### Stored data
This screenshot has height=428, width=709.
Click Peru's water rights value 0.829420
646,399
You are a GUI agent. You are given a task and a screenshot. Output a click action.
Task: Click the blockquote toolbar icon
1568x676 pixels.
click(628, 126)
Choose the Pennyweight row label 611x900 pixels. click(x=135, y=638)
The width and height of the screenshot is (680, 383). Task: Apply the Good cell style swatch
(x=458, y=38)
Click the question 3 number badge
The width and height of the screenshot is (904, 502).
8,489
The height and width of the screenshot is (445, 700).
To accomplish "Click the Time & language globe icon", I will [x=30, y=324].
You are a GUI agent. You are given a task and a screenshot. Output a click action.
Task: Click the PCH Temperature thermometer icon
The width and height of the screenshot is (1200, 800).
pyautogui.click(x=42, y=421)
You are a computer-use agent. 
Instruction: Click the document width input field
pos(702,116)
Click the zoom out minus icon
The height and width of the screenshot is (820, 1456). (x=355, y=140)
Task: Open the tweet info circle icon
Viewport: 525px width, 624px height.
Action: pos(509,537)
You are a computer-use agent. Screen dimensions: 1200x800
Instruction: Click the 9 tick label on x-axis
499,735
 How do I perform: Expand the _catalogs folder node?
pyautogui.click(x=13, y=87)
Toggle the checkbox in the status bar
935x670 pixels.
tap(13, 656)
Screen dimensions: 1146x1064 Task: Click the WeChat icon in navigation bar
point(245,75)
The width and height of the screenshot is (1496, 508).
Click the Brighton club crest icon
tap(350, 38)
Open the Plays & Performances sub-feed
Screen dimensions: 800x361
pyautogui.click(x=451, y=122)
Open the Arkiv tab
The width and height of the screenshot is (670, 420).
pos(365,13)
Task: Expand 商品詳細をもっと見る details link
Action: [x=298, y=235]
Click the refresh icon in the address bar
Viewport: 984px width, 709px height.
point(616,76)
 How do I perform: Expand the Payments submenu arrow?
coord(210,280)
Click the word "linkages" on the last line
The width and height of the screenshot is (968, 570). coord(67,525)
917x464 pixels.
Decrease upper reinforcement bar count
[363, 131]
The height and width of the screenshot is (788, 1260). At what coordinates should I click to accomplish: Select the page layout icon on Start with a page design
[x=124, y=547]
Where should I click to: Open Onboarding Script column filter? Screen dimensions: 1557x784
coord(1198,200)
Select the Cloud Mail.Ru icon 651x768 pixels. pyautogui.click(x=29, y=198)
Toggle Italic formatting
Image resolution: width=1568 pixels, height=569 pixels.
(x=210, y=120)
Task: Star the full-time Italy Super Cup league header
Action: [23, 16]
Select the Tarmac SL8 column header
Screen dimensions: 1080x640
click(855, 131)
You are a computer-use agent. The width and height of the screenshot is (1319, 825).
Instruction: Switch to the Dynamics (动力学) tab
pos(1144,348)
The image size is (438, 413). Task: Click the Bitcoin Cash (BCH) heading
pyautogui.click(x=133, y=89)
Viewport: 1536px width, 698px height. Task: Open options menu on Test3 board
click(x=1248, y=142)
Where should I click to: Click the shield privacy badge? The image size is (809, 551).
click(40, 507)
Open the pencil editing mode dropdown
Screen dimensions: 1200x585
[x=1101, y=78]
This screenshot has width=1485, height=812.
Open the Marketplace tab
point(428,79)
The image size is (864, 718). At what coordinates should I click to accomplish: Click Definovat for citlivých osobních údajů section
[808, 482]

### EXERCISE DIRECTIONS
Repeat, word for word, all of the data shown above.

### ANSWER TO THIS PROBLEM
This screenshot has height=428, width=709.
Click Peru's water rights value 0.829420
646,399
You are a GUI agent. You are given a task and a screenshot. Output a click action.
Task: Click the blockquote toolbar icon
1568x676 pixels.
click(628, 126)
Choose the Pennyweight row label 611x900 pixels. click(x=135, y=638)
The width and height of the screenshot is (680, 383). Task: Apply the Good cell style swatch
(x=458, y=38)
Click the question 3 number badge
The width and height of the screenshot is (904, 502).
8,489
The height and width of the screenshot is (445, 700).
To accomplish "Click the Time & language globe icon", I will [x=30, y=324].
You are a GUI agent. You are given a task and a screenshot. Output a click action.
Task: Click the PCH Temperature thermometer icon
The width and height of the screenshot is (1200, 800).
pyautogui.click(x=42, y=421)
You are a computer-use agent. 
Instruction: Click the document width input field
pos(702,116)
Click the zoom out minus icon
The height and width of the screenshot is (820, 1456). (x=355, y=140)
Task: Open the tweet info circle icon
Viewport: 525px width, 624px height.
Action: pos(509,537)
You are a computer-use agent. Screen dimensions: 1200x800
Instruction: Click the 9 tick label on x-axis
499,735
 How do I perform: Expand the _catalogs folder node?
pyautogui.click(x=13, y=87)
Toggle the checkbox in the status bar
935x670 pixels.
tap(13, 656)
Screen dimensions: 1146x1064 Task: Click the WeChat icon in navigation bar
point(245,75)
The width and height of the screenshot is (1496, 508).
Click the Brighton club crest icon
tap(350, 38)
Open the Plays & Performances sub-feed
Screen dimensions: 800x361
pyautogui.click(x=451, y=122)
Open the Arkiv tab
The width and height of the screenshot is (670, 420).
pos(365,13)
Task: Expand 商品詳細をもっと見る details link
Action: [x=298, y=235]
Click the refresh icon in the address bar
Viewport: 984px width, 709px height.
point(616,76)
 How do I perform: Expand the Payments submenu arrow?
coord(210,280)
Click the word "linkages" on the last line
The width and height of the screenshot is (968, 570). coord(67,525)
917x464 pixels.
Decrease upper reinforcement bar count
[363, 131]
The height and width of the screenshot is (788, 1260). At what coordinates should I click to accomplish: Select the page layout icon on Start with a page design
[x=124, y=547]
Where should I click to: Open Onboarding Script column filter? Screen dimensions: 1557x784
coord(1198,200)
Select the Cloud Mail.Ru icon 651x768 pixels. pyautogui.click(x=29, y=198)
Toggle Italic formatting
Image resolution: width=1568 pixels, height=569 pixels.
(x=210, y=120)
Task: Star the full-time Italy Super Cup league header
Action: [23, 16]
Select the Tarmac SL8 column header
Screen dimensions: 1080x640
click(855, 131)
You are a computer-use agent. The width and height of the screenshot is (1319, 825).
Instruction: Switch to the Dynamics (动力学) tab
pos(1144,348)
The image size is (438, 413). Task: Click the Bitcoin Cash (BCH) heading
pyautogui.click(x=133, y=89)
Viewport: 1536px width, 698px height. Task: Open options menu on Test3 board
click(x=1248, y=142)
Where should I click to: Click the shield privacy badge? The image size is (809, 551).
click(40, 507)
Open the pencil editing mode dropdown
Screen dimensions: 1200x585
[x=1101, y=78]
This screenshot has width=1485, height=812.
Open the Marketplace tab
point(428,79)
The image size is (864, 718). At what coordinates should I click to accomplish: Click Definovat for citlivých osobních údajů section
[808, 482]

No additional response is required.